**Activity:** Word by word and line by line, write out all of the records.
Records for the task START
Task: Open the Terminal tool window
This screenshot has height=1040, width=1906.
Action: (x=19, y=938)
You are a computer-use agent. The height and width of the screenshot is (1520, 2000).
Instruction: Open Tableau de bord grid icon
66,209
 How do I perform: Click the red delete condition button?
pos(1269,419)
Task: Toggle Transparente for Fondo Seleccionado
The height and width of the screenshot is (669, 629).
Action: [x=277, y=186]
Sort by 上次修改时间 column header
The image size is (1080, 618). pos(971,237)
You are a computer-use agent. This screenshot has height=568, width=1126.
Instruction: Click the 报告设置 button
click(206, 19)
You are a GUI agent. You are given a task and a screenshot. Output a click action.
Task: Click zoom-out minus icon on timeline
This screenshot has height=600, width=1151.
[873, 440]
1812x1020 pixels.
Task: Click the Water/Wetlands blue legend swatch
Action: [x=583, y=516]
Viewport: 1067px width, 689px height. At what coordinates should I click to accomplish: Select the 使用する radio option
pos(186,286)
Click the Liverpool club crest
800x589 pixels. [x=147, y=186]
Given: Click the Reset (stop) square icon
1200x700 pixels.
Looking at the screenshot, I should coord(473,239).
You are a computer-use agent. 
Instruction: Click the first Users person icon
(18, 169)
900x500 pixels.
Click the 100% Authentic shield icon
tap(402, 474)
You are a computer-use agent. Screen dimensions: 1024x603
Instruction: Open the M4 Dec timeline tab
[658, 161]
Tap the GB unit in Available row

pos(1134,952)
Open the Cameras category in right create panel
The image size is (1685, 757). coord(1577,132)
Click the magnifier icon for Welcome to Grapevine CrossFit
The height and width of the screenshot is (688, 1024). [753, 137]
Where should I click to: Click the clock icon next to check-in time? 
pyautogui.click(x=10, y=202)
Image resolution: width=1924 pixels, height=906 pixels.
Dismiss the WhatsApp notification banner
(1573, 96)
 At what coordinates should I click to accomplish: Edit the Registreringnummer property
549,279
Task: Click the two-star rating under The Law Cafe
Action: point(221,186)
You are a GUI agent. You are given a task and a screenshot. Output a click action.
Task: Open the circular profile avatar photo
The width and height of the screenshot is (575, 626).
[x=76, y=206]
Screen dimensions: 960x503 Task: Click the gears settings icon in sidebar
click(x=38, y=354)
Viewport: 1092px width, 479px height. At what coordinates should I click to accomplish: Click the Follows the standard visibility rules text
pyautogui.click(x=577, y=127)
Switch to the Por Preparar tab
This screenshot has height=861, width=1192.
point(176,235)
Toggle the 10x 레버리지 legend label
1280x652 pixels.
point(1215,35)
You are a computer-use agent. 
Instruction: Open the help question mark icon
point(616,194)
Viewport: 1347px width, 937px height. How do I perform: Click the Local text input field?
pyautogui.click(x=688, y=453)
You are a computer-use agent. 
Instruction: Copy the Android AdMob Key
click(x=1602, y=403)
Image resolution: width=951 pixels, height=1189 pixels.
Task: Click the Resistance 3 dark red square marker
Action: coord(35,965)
Records for the task END
**Problem solution:**
Task: Open the Terminal tool window
This screenshot has height=1040, width=1906.
Action: (x=19, y=938)
You are a computer-use agent. The height and width of the screenshot is (1520, 2000).
Instruction: Open Tableau de bord grid icon
66,209
 How do I perform: Click the red delete condition button?
pos(1269,419)
Task: Toggle Transparente for Fondo Seleccionado
The height and width of the screenshot is (669, 629).
Action: [x=277, y=186]
Sort by 上次修改时间 column header
The image size is (1080, 618). pos(971,237)
You are a computer-use agent. This screenshot has height=568, width=1126.
Instruction: Click the 报告设置 button
click(206, 19)
You are a GUI agent. You are given a task and a screenshot. Output a click action.
Task: Click zoom-out minus icon on timeline
This screenshot has height=600, width=1151.
[873, 440]
1812x1020 pixels.
Task: Click the Water/Wetlands blue legend swatch
Action: [x=583, y=516]
Viewport: 1067px width, 689px height. At what coordinates should I click to accomplish: Select the 使用する radio option
pos(186,286)
Click the Liverpool club crest
800x589 pixels. [x=147, y=186]
Given: Click the Reset (stop) square icon
1200x700 pixels.
Looking at the screenshot, I should coord(473,239).
You are a computer-use agent. 
Instruction: Click the first Users person icon
(18, 169)
900x500 pixels.
Click the 100% Authentic shield icon
tap(402, 474)
You are a computer-use agent. Screen dimensions: 1024x603
Instruction: Open the M4 Dec timeline tab
[658, 161]
Tap the GB unit in Available row

pos(1134,952)
Open the Cameras category in right create panel
The image size is (1685, 757). coord(1577,132)
Click the magnifier icon for Welcome to Grapevine CrossFit
The height and width of the screenshot is (688, 1024). [753, 137]
Where should I click to: Click the clock icon next to check-in time? 
pyautogui.click(x=10, y=202)
Image resolution: width=1924 pixels, height=906 pixels.
Dismiss the WhatsApp notification banner
(1573, 96)
 At what coordinates should I click to accomplish: Edit the Registreringnummer property
549,279
Task: Click the two-star rating under The Law Cafe
Action: point(221,186)
You are a GUI agent. You are given a task and a screenshot. Output a click action.
Task: Open the circular profile avatar photo
The width and height of the screenshot is (575, 626).
[x=76, y=206]
Screen dimensions: 960x503 Task: Click the gears settings icon in sidebar
click(x=38, y=354)
Viewport: 1092px width, 479px height. At what coordinates should I click to accomplish: Click the Follows the standard visibility rules text
pyautogui.click(x=577, y=127)
Switch to the Por Preparar tab
This screenshot has height=861, width=1192.
point(176,235)
Toggle the 10x 레버리지 legend label
1280x652 pixels.
point(1215,35)
You are a computer-use agent. 
Instruction: Open the help question mark icon
point(616,194)
Viewport: 1347px width, 937px height. How do I perform: Click the Local text input field?
pyautogui.click(x=688, y=453)
You are a computer-use agent. 
Instruction: Copy the Android AdMob Key
click(x=1602, y=403)
Image resolution: width=951 pixels, height=1189 pixels.
Task: Click the Resistance 3 dark red square marker
Action: coord(35,965)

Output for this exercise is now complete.